→ Given instruction 1
Name each of the seven system design principles listed in the software architecture notes.
→ Given instruction 2
Continue the software architecture notes from the last line shown.

Software Architecture and Decision-Making

Book Core concepts

It explains principles and concepts I believe a senior architect must understand deeply and discusses how to employ those principles to manage uncertainty

Books for Leadership

The Hard Thing About Hard Things by Ben Horowitz
Trillion Dollar Coach by Eric Schmidt et al.
Team of Teams: New Rules of Engagement for a Complex World by Stanley McChrystal
Good Strategy, Bad Strategy by Richard Rumelt

System Architecture Approaches

Two Prominent Approaches

Waterfall: Identify the system’s requirements in full detail beforehand and start building.
Agile: Iterative approach, collaborating with users to refine requirements and construct a system that genuinely benefits the user.

TOGAF Architecture Layers

Three Layers of TOGAF Architecture:

Business Architecture
Information Systems Architecture
Technology Architecture

Understanding Systems, Design, and Architecture

Cloud App Design Choices

Single Cloud: Leverage the unique strengths of one cloud provider.
Multi-Cloud: Make the application portable across several cloud providers.

How to Design a System

Five Questions to Consider:

When is the best time to market?
- If a feature needs to go to market urgently, design it simply and quickly, with readiness to revise it later.
What is the skill level of the team?
What is our system’s performance sensitivity?
When can we rewrite the system?
What are the hard problems?

Seven Principles of System Design:

Drive Everything from the User’s Journey: Focus on the user experience.
Use an Iterative Thin Slice Strategy:
- Start with simple architectural choices.
- Measure the system, find bottlenecks, and refine later.
Add the Most Value for the Least Effort:
- On each iteration, prioritize actions that offer the most value with minimal effort.
Make Decisions and Absorb Risks: Be prepared to make informed decisions and accept associated risks.
Design Deeply for Hard-to-Change Aspects:
- Implement slowly and carefully for components that are difficult to alter.
Eliminate Unknowns and Learn from Evidence:
- Tackle hard problems early and work in parallel to gain insights.
Understand Trade-Offs:
- Balance between cohesion and flexibility in software architecture.

Mental Models for Understanding and Explaining System Performance

Eight mental models that help us think about and understand performance

Cost of Switching to the Kernel Mode from the User Mode
- Every time anapplication enters kernel mode, a context switch occurs, which adds nonessential costs to the system, such as time to save the stack and to rest the cache. To improve performance, we need to reduce the number of system calls.
Operations Hierarchy

Operation	Time/Speed (Example)	Description
L1 Cache Reference	0.5 ns	Accessing data from Level 1 cache in the CPU.
L2 Cache Reference	7 ns	Accessing data from Level 2 cache in the CPU.

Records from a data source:
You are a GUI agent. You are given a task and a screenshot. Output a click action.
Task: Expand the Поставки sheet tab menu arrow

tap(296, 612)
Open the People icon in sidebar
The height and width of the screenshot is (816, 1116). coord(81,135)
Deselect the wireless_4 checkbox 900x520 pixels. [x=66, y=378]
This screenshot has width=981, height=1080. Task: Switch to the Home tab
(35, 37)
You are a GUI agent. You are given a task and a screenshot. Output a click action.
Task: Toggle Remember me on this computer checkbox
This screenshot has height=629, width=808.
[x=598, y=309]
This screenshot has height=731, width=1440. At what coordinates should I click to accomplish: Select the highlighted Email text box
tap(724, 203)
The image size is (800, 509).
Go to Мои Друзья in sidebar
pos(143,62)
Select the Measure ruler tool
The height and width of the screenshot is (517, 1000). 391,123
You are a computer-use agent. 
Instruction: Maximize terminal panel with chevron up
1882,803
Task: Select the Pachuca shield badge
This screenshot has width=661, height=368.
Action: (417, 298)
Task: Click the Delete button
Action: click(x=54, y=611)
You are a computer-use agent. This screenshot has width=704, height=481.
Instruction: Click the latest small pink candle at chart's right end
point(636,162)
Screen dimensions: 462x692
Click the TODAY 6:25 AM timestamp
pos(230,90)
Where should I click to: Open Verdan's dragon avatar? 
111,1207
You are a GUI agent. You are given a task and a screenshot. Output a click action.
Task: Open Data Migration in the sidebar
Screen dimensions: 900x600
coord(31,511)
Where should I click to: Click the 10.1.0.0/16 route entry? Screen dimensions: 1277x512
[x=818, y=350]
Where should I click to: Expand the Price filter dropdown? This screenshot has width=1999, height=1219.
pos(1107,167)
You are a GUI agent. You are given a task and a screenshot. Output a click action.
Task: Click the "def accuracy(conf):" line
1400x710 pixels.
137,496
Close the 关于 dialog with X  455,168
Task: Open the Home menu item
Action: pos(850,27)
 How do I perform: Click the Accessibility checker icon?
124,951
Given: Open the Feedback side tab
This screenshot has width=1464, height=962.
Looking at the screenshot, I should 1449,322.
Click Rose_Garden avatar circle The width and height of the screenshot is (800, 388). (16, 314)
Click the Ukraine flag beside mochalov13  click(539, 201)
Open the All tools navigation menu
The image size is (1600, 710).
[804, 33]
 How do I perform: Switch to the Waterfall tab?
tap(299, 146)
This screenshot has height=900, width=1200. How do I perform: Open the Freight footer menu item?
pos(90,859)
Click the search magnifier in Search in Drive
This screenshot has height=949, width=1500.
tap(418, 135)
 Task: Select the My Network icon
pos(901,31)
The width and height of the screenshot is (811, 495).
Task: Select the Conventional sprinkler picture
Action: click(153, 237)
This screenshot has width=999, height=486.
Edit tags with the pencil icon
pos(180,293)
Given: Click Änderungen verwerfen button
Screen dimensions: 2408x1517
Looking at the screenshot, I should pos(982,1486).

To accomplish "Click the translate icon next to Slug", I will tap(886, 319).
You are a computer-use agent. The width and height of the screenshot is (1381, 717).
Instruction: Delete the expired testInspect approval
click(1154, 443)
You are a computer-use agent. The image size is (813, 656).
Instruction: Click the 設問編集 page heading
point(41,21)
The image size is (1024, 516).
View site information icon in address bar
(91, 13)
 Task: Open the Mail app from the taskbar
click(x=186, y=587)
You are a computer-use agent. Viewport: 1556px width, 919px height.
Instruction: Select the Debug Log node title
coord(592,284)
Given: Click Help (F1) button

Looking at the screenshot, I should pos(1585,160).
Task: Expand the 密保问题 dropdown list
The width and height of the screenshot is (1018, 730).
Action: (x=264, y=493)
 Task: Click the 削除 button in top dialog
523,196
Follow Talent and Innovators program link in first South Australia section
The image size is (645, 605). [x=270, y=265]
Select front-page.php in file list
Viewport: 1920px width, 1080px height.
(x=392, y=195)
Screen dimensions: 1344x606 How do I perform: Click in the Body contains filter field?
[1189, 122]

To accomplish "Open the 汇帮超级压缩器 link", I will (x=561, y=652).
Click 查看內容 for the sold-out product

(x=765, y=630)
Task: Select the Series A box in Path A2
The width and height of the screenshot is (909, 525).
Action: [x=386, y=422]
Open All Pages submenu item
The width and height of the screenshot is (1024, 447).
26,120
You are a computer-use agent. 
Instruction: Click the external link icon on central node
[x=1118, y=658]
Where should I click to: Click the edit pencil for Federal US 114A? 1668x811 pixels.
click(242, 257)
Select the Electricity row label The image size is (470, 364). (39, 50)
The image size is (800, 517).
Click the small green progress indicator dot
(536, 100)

→ Exercise response 1
1. Drive Everything from the User's Journey
2. Use an Iterative Thin Slice Strategy
3. Add the Most Value for the Least Effort
4. Make Decisions and Absorb Risks
5. Design Deeply for Hard-to-Change Aspects
6. Eliminate Unknowns and Learn from Evidence
7. Understand Trade-Offs

→ Exercise response 2
L3 Cache Reference	20 ns	Accessing data from Level 3 cache in the CPU.
Main Memory (RAM) Access	100 ns	Retrieving data from the system’s RAM.
SSD Storage Access	1,000,000 ns (1 ms)	Accessing data from Solid State Drive (SSD).
HDD Storage Access	10,000,000 ns (10 ms)	Accessing data from Hard Disk Drive (HDD).
Network Packet Round Trip (US to India)	150,000,000 ns (150 ms)	Sending a packet from the US to India and receiving the acknowledgment.
CPU Processing (Instruction)	0.2 ns per instruction	Executing a single CPU instruction.
GPU Processing (Parallel)	50 ns per parallel task	Executing parallel tasks on a Graphics Processing Unit (GPU).
PCIe Data Transfer (Device to CPU)	2,000 ns (2 us)	Transferring data between a peripheral device and the CPU via PCIe.
Context Switch (Kernel)	1,000 ns (1 us)	Switching between different processes in the kernel.
RAM-to-Cache Transfer	20 ns	Copying data from RAM to cache in the CPU.
Database Query (Local)	10,000,000 ns (10 ms)	Executing a database query on a local server.
Database Query (Remote)	50,000,000 ns (50 ms)	Executing a database query on a remote server.
System Call (Linux)	1,000 ns (1 us)	Initiating a system call in a Linux environment.
I/O Operation (Disk Write)	10,000 ns (10 us)	Writing data to a disk.
I/O Operation (Network Send)	1,000,000 ns (1 ms)	Sending data over a network.
I/O Operation (Network Receive)	1,000,000 ns (1 ms)	Receiving data over a network.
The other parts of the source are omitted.